第80話 用済み
最近、よく見るようになった夢がある。
いや、正しくは数年前までか。
最近は比較的この夢は見なくなったと思う。
俺がまだ魔王討伐に頑張っていたころ。
遂に魔王に挑むとき、その数日前の最後の、街で過ごす夜。
俺たちは、五人でこの旅最後の宴を楽しんでいた。
「どうしたアル? なんか元気ないじゃないか」
「あ、あぁ。もしかしたら、これが皆で楽しむ、最後の酒になるかもしれないと思うと、ちょっとな……」
ドングラス・ルートリア。
自由自在に風を操るギフトを持っていて、攻守ともに頼れる男。
「ちょっと、そんなこと言わないでよ。今日はせっかく、みんなで全部忘れて楽しもうって、アナタが言い出したんじゃないの」
フィラメント・レディ・ラーニャ。
彼女のギフトは「瞬間移動」。文字通り、一瞬で別の場所に移動できる能力だ。
相手との距離を一気に詰めたり、逃げにも使えたり、相手の虚を突いたりと、応用性に長ける能力だ。
「そうですよ我が主。一体どうしたというのですか?」
アトラス。
このパーティの中で最も剣技に長けており、今回の魔王討伐の主戦力だ。
「いや、最近また頭痛が酷くなって……。回数も増えてきてるんだ」
「例の発作か。大丈夫かよ?」
そう、当時俺にはたまに起こる、発作というか、フラッシュバックの症状があった。
突然7年前の、“あの日”の映像が頭に流れ込んでくる。
あの、レイドを失った日の。
脳を抉られたかのような、耐え難い頭痛とともに襲ってくるのだ。
「もし、戦ってる中で誰かが傷つけば、それが原因でまた発作が襲ってくるかもしれない。そうなれば、俺は使い物にならなくなる。それが、少し怖くてな……」
もちろん、それだけじゃない。
戦うこと自体が怖い。
今回の敵は魔王、つまりラスボス。
その力は未知数だ。
また誰かを失ってしまうかもしれない、そんな考えが頭から離れない。
「だ、大丈夫です。みなさんがケガしても、絶対に私が助けますから。だから、安心してください、アレイスさんっ!」
そして、リスタ。
魔力と時間さえあればどんな傷でも治せるギフトを持っており、自身も他人も等しく治癒することが出来る。

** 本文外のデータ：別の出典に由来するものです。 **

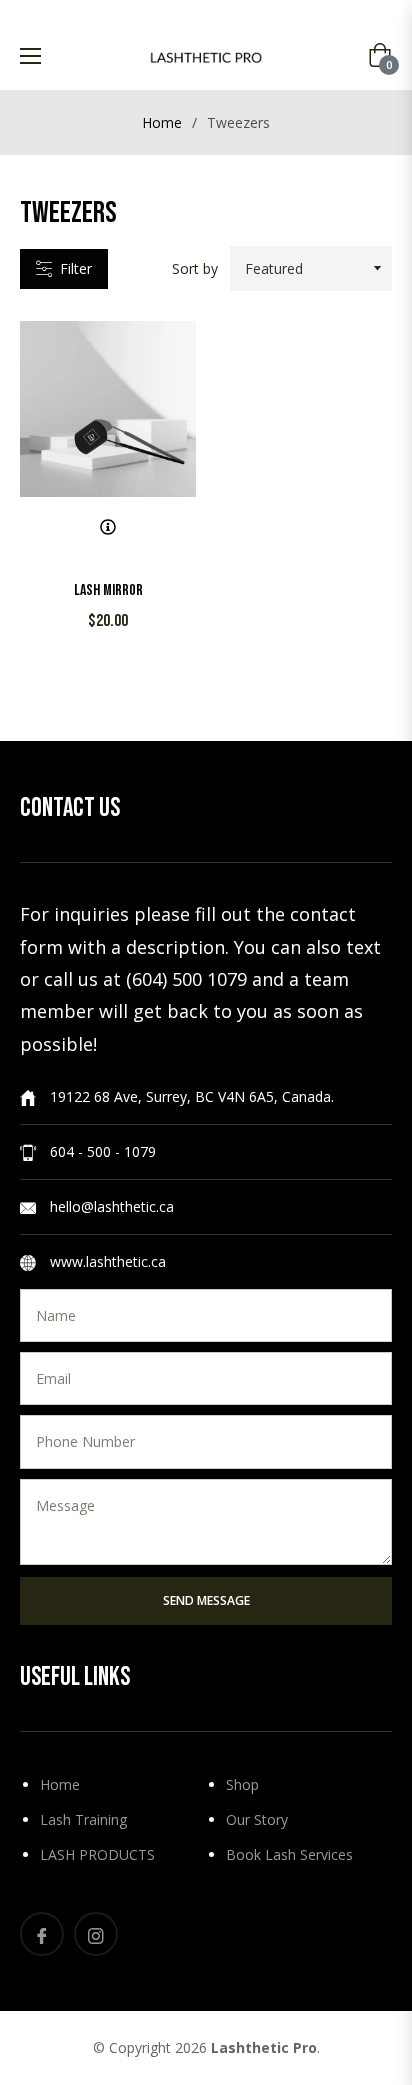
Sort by (195, 268)
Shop (242, 1784)
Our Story (257, 1819)
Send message (206, 1600)
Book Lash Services (289, 1854)
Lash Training (83, 1819)
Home (162, 122)
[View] (108, 527)
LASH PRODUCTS (97, 1854)
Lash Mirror (108, 590)
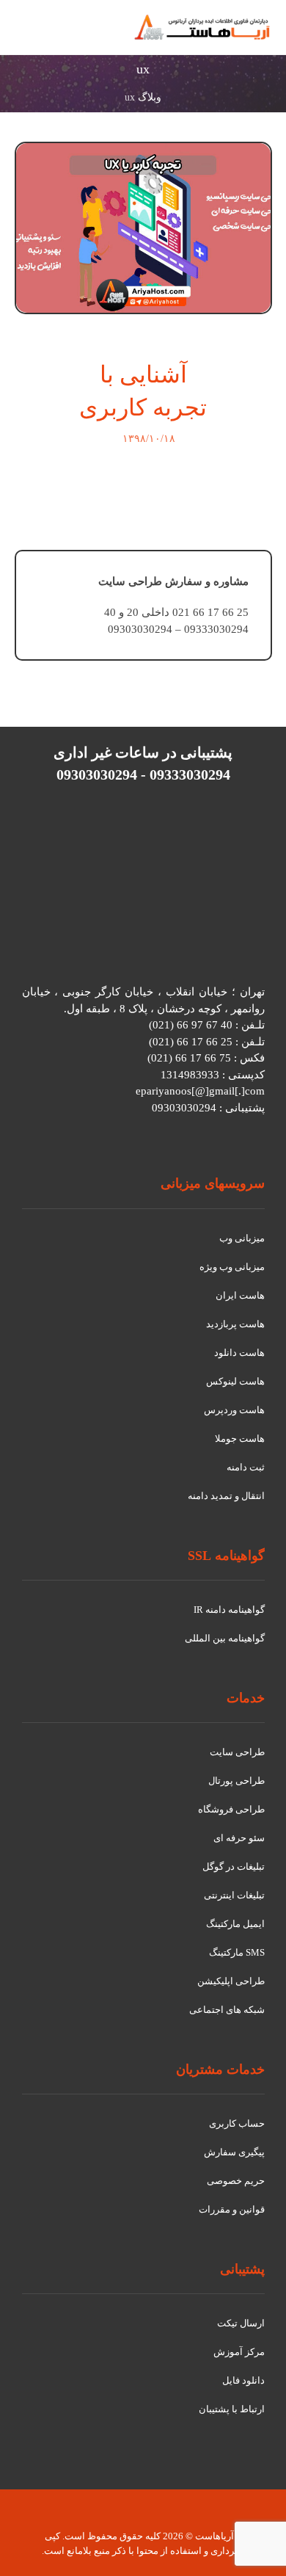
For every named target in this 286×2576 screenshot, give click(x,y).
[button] (32, 35)
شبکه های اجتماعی (227, 2009)
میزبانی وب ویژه (232, 1266)
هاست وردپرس (234, 1409)
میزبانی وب (242, 1238)
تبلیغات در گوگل (233, 1866)
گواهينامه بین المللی (225, 1638)
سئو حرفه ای (239, 1837)
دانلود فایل (243, 2380)
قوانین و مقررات (232, 2209)
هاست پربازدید (235, 1323)
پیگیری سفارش (234, 2152)
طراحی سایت (237, 1751)
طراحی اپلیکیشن (231, 1981)
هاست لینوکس (235, 1381)
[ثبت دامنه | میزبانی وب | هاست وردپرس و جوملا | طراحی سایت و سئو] (202, 27)
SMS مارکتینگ (237, 1952)
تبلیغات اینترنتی (234, 1895)
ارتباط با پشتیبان (232, 2408)
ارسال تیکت (241, 2323)
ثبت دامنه (246, 1467)
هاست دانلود (239, 1352)
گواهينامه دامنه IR (229, 1609)
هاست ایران (240, 1295)
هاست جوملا (240, 1438)
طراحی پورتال (236, 1780)
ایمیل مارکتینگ (235, 1923)
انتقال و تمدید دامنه (226, 1495)
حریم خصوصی (236, 2180)
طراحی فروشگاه (231, 1809)
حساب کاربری (237, 2123)
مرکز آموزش (239, 2351)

どんな危険な戦いでも、彼女さえいれば立ち向かえると思わせてくれる。
「……そうだな。君がいれば大丈夫だよな」
「はいっ!」
そうして、その日は皆で美味い酒と美味い食事を楽しんだ。
その夜。
宿屋に戻って、他の皆が寝たころを見計らって。
俺はリスタの部屋の前に立っていた。
このときのことは、絶対に忘れられない。
俺の一世一代の、人生初の瞬間だからだ。
(落ち着け、頭の中で何度も繰り返したはずだろ。日本にいたころの恋愛ゲーを思い出せ!)
そんなことを考えながら、ポケットから箱を取り出す。
俺は箱を開け、“中身”を確認してから、箱を閉じた。
ポケットに箱をしまい、俺は息をのんだ。
そして、覚悟を決めてドアを叩いた。
「リスタ、俺だ。ちょっといいか」
「あ、アレイスさん。大丈夫ですよ」
部屋の中からリスタの声が聞こえてきた。
大丈夫、というがちょっと俺のほうが大丈夫じゃない。
視界が少しくらんだが、意を決してドアノブを回した。
「……よ、よぉ。調子ぃ、どうだ」
「どうだって……、アレイスさん、私がお酒苦手なこと知ってますよね? なんですか急に」
部屋に入った瞬間、少し気まずくなって変なことを口走ってしまった。
それがリスタには、体調はどうか?と捉えられてしまったらしい。
リスタは酒が飲めないから、いつもジュースとかを頼んでいるから、酔って体調を崩すなんて基本無い。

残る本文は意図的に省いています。